DÉFILÉ DE LA MILICE À MONCTON. — DESSIN DE BERTEAULT. — CLICHÉ MAC ALPINE, SAINT-JEAN, N.-B.

De l’année 1864 date, en effet, la renaissance de ce petit peuple dispersé qui, grâce à Memramcook, allait enfin avoir un lien commun lui permettant de se ressaisir et de prendre conscience de ses destinées ; cette même année fatidique vit jeter les bases de la confédération qui, trois ans plus tard, en 1867, fit entrer dans le « Dominion » les Provinces Maritimes. Les Acadiens étaient, en général, opposés à cette annexion ; ils avaient eu, jusqu’à ce jour, peu de rapports avec les Canadiens et ces liens fédéraux leur semblaient, en quelque sorte, les éloigner encore plus de la France dont ils ont conservé l’amour au fond du cœur : « Plusieurs pensaient toujours qu’ « Elle reviendrait » ; plusieurs le pensent encore, s’appuyant sur des prophéties que l’aïeul raconte à ses petits enfants[2] ; on est résigné, on est fidèle à l’Angleterre, mais on aime la France ; il est si naturel, il est si doux d’aimer sa mère, même quand elle n’est plus là ; même quand elle ne doit plus revenir »[3].

DONNÉES BRUTES:
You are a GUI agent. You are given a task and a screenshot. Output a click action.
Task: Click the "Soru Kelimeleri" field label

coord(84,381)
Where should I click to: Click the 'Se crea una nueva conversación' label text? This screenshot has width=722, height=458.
---
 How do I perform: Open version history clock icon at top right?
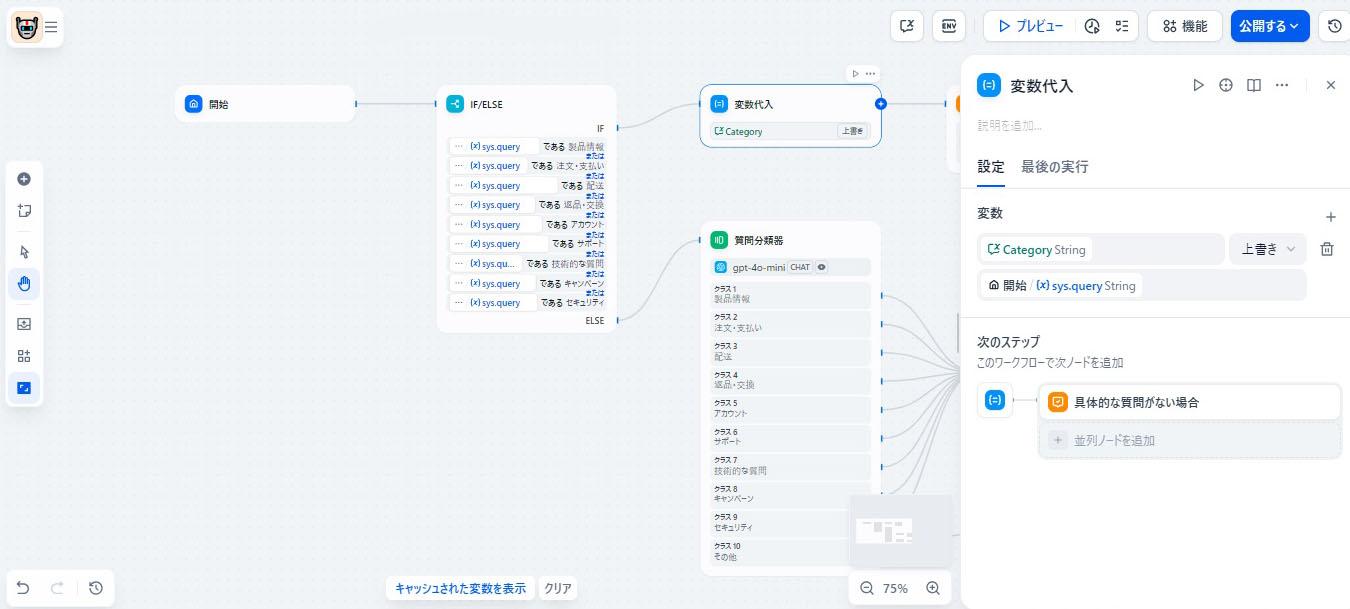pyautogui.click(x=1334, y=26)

CONSIGNE:
Poursuivez le texte sur les Acadiens et l'entrée des Provinces Maritimes dans la confédération, à partir de sa dernière phrase.

RÉPONSE ATTENDUE:
Il y a environ 3 000 Français à Memramcook, composant 630 familles qui ont bien conservé le type originel et dont 113 portent le nom de Le Blanc. De plus, comme les prénoms du calendrier ne sont pas inépuisables, les habitants, afin de pouvoir se distinguer entre eux, ont été obligés d’ajouter à leur nom celui de leur père et parfois de leur aïeul ; ils sont ainsi des généalogies vivantes et s’appellent, par exemple : Ephrem à Pacifique ; Anastase à Rufin ; Zoël à Thadée, à François, etc. Ils s’étendent et progressent dans les paroisses environnantes, s’implantent même dans des milieux anglais, sourdement hostiles, d’où l’on ne peut plus les chasser, dès qu’ils y ont pris racine. Un Acadien, du nom de Cormier, vint s’installer à Sackville, vers 1880 ; pour le chasser, on faillit en venir aux coups, mais son courage et sa résolution de leur tenir tête finirent par imposer à ses adversaires ; de guerre las, on le laissa tranquille ; son exemple fut suivi, et il y a actuellement 80 familles françaises dans cette paroisse…

Cette vallée de la Memramcook et les hauteurs qui la dominent, émaillées de bouquets d’arbres d’où, ça et là, émergent des clochers, sont aussi bien cultivées que les terres de France et ont un air prospère et

  1. Le Père Lefebvre et l’Acadie. — Montréal, 1898.
  2. Une de ces prophéties est ainsi formulée :

    « Quand sur chaque rivière
    « Moulin tournera,
    « La France reviendra. »

  3. P. Poirier, ouvrage cité, p. 203.